2. This Bill misunderstands and devalues the recognised social position of pregnant mothers as
trustees and caretakers of their unborn child. Society recognises this position by its current
commitment to high quality and evidence based antenatal care. Mothers are counselled and then commit themselves to change their lifestyle to accommodate and nurture the needs of their baby. They stop smoking cigarettes and drinking alcohol, they begin exercise programmes and start take folate and iron tablets. They make regular clinic visits and keep careful records of the baby's growth. Mothers are committed to creating a healthy environment for their baby to grow; they give up part of themselves with grace and compassion and they rely on the support of partners, their communities, their parliament and their law to do this with them. And yet this same society is being offered a Bill which withdraws this support and facilitates the termination of life on request. Pregnancy is not an illness requiring treatment and fixing; it is like no other condition that might affect women. It cannot be treated as a medical or surgical problem.  Therefore decisions to terminate pregnancies must be made with considered respect and care for children and their families. We don't believe that this bill does this.
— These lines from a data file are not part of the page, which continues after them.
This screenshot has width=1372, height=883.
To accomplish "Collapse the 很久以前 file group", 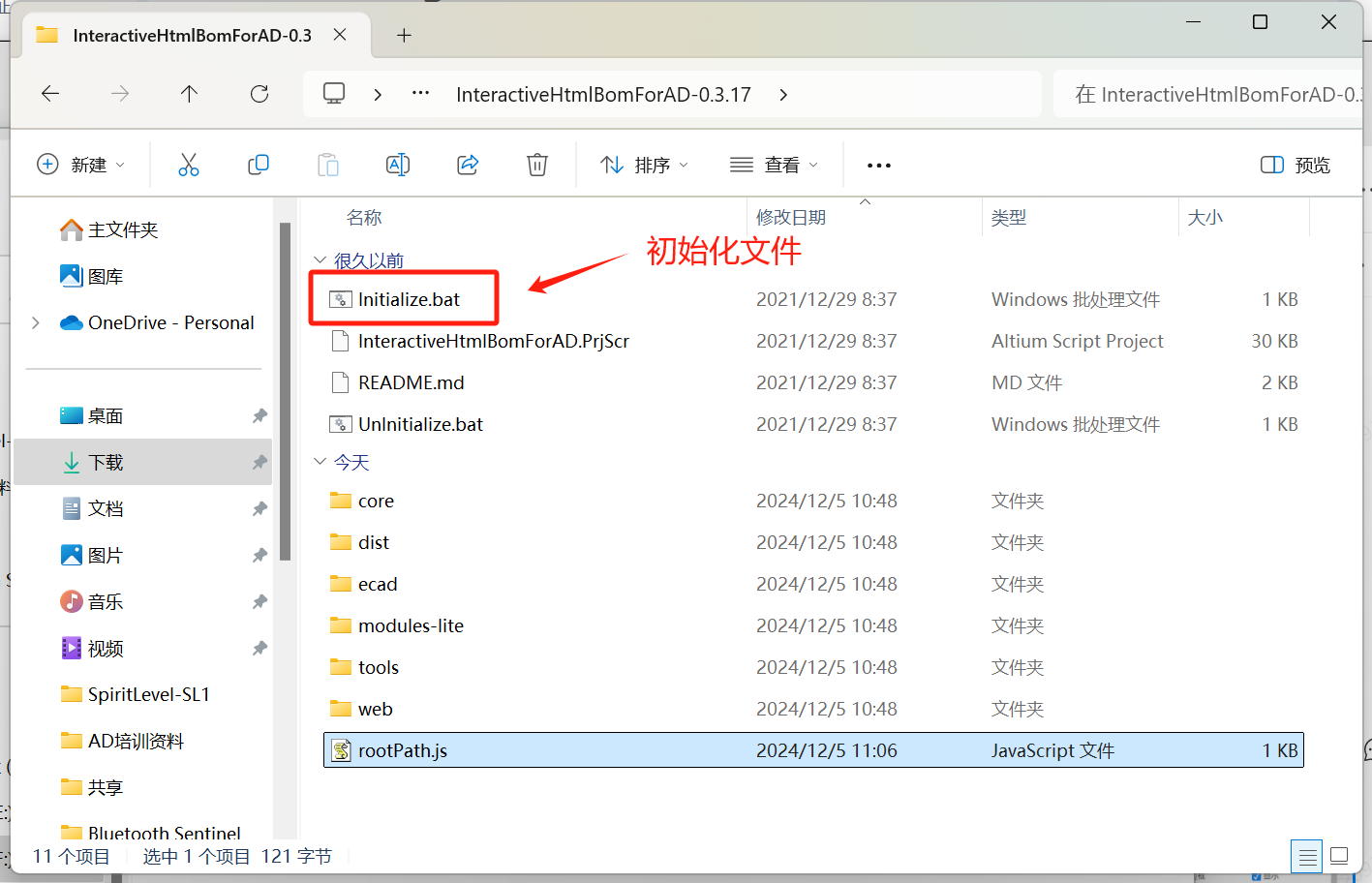I will point(320,260).
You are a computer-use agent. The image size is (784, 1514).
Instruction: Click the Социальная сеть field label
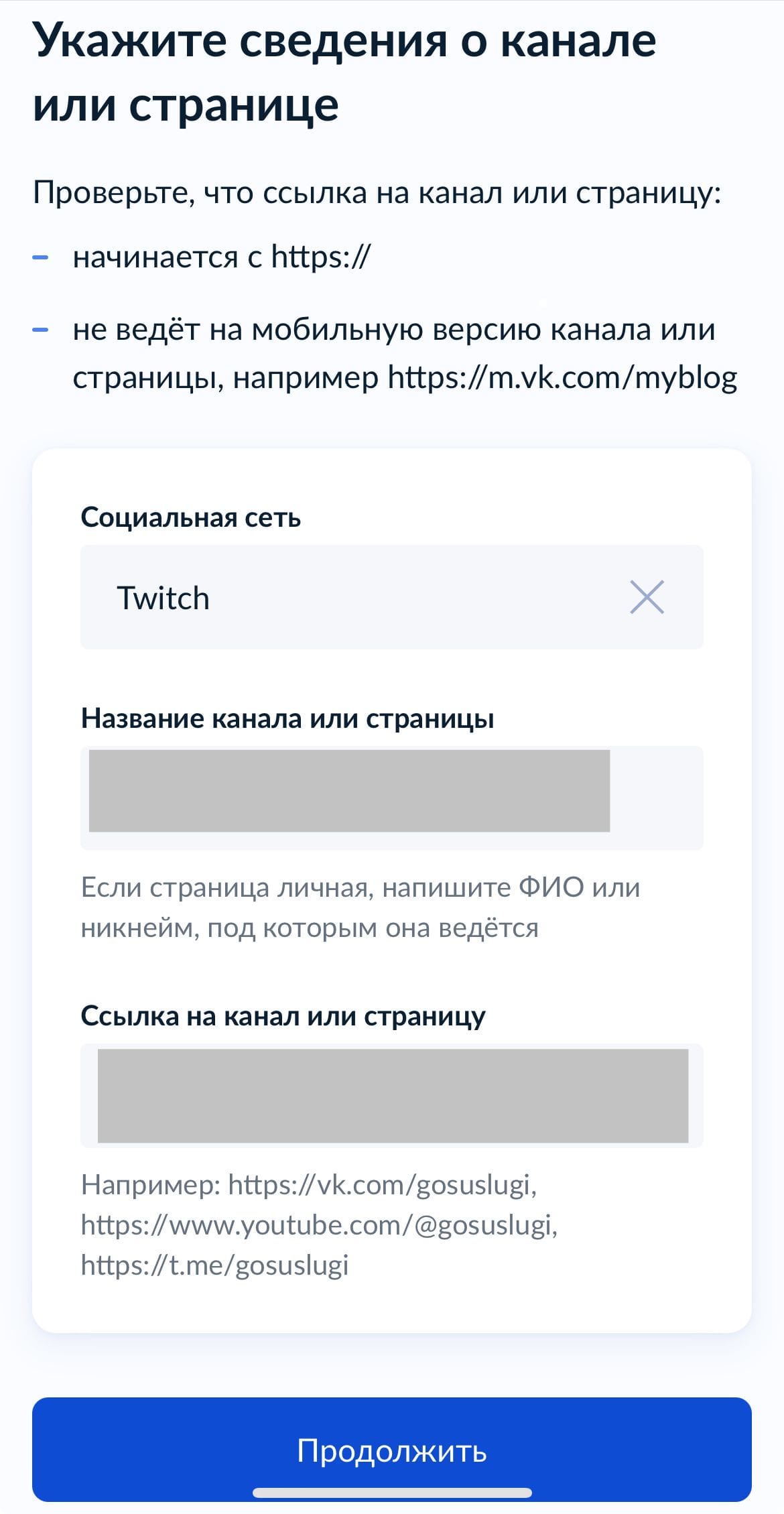(x=190, y=517)
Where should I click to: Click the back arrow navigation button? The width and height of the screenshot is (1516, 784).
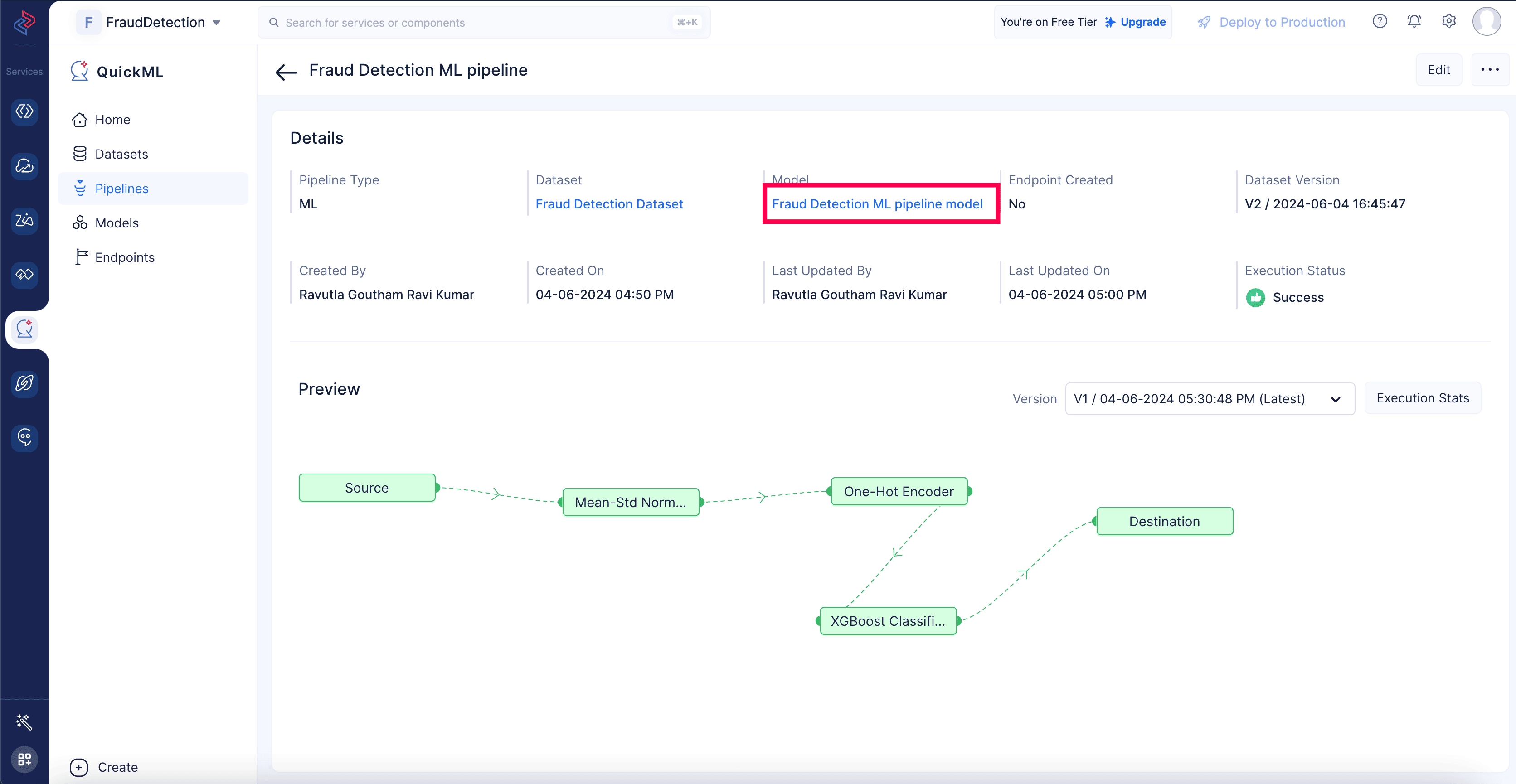click(285, 70)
3. This Bill misrepresents and undervalues the process and responsibilities of professional referral. This Bill implies that referral removes obligation and participation. However, referrals between medical professionals imply a partnership of care. If I make a referral to a specialist colleague that the patient and I have chosen for their particular expertise, availability and suitability because they can provide medical care that I cannot, I write a letter detailing my patient's history, treatment and a request for treatment. I am facilitating further care with my colleague but not handing over my patient. This patient will return to my care with a suitable letter and report from the specialist colleague. We have a working partnership between the three of us. There is no way that a practitioner can make or receive such a referral in good conscience if they do not agree with the procedure and care to be undertaken. This Bill completely misunderstands and trivialises the implications and responsibilities of referrals between medical colleagues.